• WORK REQUEST
In the entries below, find every line holding the string "computer" and collect it.

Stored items

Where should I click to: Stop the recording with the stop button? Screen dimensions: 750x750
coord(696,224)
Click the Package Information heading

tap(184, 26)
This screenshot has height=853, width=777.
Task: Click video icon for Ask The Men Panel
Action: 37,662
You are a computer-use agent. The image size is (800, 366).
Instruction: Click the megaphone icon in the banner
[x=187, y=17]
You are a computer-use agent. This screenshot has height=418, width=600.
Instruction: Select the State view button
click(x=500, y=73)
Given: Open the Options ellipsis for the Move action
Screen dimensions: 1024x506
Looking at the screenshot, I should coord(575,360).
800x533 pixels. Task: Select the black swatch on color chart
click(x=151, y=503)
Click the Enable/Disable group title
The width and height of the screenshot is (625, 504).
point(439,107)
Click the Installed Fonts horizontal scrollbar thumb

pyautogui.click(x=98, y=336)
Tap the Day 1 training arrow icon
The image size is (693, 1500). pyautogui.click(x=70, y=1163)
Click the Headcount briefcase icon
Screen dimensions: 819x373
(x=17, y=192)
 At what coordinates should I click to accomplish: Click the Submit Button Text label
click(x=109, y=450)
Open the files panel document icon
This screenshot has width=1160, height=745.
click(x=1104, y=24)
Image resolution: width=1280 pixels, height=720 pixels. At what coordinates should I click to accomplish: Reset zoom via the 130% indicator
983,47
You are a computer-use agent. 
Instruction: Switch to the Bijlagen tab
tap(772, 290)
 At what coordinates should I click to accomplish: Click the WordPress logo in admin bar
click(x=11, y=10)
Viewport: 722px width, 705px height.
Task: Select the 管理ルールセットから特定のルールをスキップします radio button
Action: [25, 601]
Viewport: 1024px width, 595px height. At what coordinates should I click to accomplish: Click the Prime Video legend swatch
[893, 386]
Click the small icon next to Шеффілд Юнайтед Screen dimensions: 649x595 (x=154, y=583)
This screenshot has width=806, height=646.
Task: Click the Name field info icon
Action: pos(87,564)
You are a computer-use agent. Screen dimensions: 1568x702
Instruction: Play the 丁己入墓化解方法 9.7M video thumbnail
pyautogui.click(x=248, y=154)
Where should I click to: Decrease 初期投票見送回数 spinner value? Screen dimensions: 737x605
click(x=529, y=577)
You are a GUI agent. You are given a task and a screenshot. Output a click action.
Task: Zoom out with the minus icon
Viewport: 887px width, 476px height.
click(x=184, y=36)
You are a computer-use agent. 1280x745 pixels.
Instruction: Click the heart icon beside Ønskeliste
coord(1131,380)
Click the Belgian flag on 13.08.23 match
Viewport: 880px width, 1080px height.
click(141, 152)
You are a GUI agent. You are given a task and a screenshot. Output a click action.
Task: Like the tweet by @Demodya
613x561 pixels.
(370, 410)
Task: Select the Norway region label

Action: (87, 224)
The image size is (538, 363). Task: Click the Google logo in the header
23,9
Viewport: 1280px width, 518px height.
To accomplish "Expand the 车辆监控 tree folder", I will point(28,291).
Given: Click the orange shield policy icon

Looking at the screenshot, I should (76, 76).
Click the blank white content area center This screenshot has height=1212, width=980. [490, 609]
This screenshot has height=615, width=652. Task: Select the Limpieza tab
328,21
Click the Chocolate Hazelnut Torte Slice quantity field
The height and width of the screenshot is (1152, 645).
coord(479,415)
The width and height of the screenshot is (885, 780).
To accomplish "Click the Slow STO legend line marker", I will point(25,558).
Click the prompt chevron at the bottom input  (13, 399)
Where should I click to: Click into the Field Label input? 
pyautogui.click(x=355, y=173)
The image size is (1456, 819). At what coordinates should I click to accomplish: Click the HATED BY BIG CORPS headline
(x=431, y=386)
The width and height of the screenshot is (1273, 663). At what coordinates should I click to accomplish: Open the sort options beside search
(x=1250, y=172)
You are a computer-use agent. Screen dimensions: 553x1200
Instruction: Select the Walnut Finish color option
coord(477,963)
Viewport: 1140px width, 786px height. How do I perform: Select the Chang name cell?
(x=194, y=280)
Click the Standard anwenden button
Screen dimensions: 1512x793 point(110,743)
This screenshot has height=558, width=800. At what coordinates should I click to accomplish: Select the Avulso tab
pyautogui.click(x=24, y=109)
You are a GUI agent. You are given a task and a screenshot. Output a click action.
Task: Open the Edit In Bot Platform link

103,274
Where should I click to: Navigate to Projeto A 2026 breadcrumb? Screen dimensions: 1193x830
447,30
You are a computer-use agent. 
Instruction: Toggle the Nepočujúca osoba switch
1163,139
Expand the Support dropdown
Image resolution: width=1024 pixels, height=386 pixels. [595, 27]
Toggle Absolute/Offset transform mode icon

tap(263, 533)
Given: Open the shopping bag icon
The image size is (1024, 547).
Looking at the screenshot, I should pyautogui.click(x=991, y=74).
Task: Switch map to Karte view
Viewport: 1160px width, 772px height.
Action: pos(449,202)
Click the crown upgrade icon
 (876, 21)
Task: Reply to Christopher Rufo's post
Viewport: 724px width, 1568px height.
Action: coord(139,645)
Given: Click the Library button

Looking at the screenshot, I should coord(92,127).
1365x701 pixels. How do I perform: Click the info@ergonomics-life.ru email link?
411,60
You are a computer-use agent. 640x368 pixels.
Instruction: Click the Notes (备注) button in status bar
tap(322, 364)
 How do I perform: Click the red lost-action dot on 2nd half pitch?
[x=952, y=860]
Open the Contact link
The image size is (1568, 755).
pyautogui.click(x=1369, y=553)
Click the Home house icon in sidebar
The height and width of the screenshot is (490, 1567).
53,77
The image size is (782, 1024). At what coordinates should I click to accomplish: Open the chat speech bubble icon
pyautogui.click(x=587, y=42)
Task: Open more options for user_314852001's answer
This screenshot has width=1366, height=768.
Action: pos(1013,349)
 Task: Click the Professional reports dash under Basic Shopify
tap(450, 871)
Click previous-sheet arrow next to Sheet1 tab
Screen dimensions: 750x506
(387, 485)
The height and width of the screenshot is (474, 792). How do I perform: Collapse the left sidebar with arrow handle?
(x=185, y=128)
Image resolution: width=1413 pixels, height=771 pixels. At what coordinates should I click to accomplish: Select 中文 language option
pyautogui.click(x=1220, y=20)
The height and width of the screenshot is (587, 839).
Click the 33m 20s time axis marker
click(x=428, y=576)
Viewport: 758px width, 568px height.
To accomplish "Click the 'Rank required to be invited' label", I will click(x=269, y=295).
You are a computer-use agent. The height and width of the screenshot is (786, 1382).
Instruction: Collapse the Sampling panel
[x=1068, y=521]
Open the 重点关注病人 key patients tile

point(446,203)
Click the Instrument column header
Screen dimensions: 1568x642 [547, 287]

• RESULT OF THIS EXERCISE
You are a computer-use agent. The image size is (800, 366).
You are a computer-use agent. This screenshot has height=418, width=600.
You are a computer-use agent. 
You are a computer-use agent. Screen dimensions: 1568x702
You are a computer-use agent. 1280x745 pixels.
You are a computer-use agent. Screen dimensions: 553x1200
You are a computer-use agent. 
You are a computer-use agent. 640x368 pixels.
You are a computer-use agent. The height and width of the screenshot is (786, 1382).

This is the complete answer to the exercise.